**SOURCE EXTRACT**

-- Opening Marker --

At no time during the meetings with Dickerman did the mother or her three kids indicate there was any trouble at all. They were simply there, Dickerman recalled, to see if they had any rights for appearing in the Martin Bashir documentary "Living with Michael Jackson." They did not.

Jacko's Fly Girl, Boy's Shrink Take Stand

Two other witnesses made a big splash yesterday in the Michael Jackson trial. Cynthia Ann Bell, the flight attendant for XtraJet, continued the testimony she began on Tuesday. Bell, an endearingly kooky woman, often had the jury and the trial observers in stitches when, among other things, she accidentally slipped out of her chair on the witness stand.

Bell, who was unfailingly polite and seemingly without guile, said she was simply there to tell the truth. But it was clear she did not care for the accusing boy who, she said, was rude and obnoxious when he was a passenger on a plane she served on Feb. 7, 2003.

According to Bell, the boy threw mashed potatoes at Jackson's sleeping doctor, tossed his backpack at her and complained endlessly about his food.

On the other hand, Bell found Jackson's two toddlers, Prince and Paris, "lovely" and well-disciplined. She said Jackson did prefer to have wine served to him in a Diet Coke can, but that many of her adult passengers routinely hid their drinking from their children. Bell also insisted that Jackson was never drunk on the flight, although he was "intoxicated." She explained this meant that Jackson, a nervous flier, was calm.

Bell did recall that she served liquor to the accuser's sister, who used a fake ID (she was 16). Bell said that at one point the accusing boy, who was belligerent from the moment he stepped on the plane, sat with his sister and her teenage friend, who was also drinking. The intent, it appeared, was to suggest that if the boy had any liquor, he got it from them and not from Jackson.

Bell, who's got kind of a Suzanne Somers thing going on, cracked up the court when she said she would have to show the prosecutor what she meant by "cuddling" – her word for what Jackson was doing on the plane with the accusing boy.

-- Closing Marker --

**RECORD EXCERPTS**
-- Opening Marker --

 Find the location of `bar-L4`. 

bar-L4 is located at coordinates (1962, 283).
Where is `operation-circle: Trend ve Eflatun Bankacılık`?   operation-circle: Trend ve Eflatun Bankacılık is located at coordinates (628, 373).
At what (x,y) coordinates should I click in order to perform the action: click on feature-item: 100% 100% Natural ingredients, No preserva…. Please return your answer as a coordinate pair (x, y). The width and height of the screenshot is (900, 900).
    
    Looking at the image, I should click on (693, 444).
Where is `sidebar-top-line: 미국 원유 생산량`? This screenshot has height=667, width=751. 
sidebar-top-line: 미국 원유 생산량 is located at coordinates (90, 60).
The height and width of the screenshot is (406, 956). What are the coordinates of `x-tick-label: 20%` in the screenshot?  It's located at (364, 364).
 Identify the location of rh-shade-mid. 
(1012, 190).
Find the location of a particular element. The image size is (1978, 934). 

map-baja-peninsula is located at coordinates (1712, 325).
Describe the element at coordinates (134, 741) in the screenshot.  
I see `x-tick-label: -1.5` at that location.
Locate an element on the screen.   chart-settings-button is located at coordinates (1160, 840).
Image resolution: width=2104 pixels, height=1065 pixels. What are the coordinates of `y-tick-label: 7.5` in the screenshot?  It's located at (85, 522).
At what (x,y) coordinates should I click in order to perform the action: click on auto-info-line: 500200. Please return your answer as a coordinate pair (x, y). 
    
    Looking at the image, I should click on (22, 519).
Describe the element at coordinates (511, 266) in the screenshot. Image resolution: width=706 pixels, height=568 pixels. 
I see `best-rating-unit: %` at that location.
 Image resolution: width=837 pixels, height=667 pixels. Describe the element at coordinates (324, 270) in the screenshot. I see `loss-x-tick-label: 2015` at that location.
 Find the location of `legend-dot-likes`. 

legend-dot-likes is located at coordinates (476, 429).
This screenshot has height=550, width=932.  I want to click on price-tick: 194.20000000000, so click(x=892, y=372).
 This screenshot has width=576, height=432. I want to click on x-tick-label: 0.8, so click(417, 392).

-- Closing Marker --

**SET OF TASKS**
1. Please say whether each statement agrees with the Jackson trial article, answering yes or no and quoting the words that decide it. (a) Bell said Jackson was never drunk on the flight. (b) The accuser's sister was 18 when Bell served her liquor. (c) The boy threw his backpack at Jackson's doctor.
2. Carry on the Jackson trial article from its final sentence.

**RESULTS IN ORDER**
1.
(a) Yes: "Bell also insisted that Jackson was never drunk on the flight"
(b) No: "who used a fake ID (she was 16)"
(c) No: "tossed his backpack at her"

2.
District Attorney Gordon Auchincloss, whom Bell called "Mr. Gordon," asked the judge jokingly if he could approach the witness.

"Between the comedians and the lawyers in this court, I have to say I prefer the comedians," Judge Rodney Melville said later.

After her second session of grilling, Bell finally left the stand to near applause.

"I feel like I won the lottery," she said as she strode out of the room
 

HeavenSent

New member
Originally posted by Pokey
Under prosecution questioning, Santa Barbara County sheriff's Lt. Jeff Klapackis said 69 investigators were needed because District Attorney Tom Sneddon told them to conduct the search in one day, ``so as not to burden the ranch and its employees with our presence longer than that.''

Bull shit. I love how they try and paint themselves so honorably...but erm. If you know you're there to conduct a serious investigation of a very serious crime, F*ck the employees! Sneddon didn't want to burden them my ass.

C'mon. If you're law enforcement, those employees are there to accomodate you, not the other way around. So he had all those investigators as a publicity ploy. I supposed Sneddon is going to say the reason why there was a 2nd raid was because that one day wasn't enough.

Nice try guys.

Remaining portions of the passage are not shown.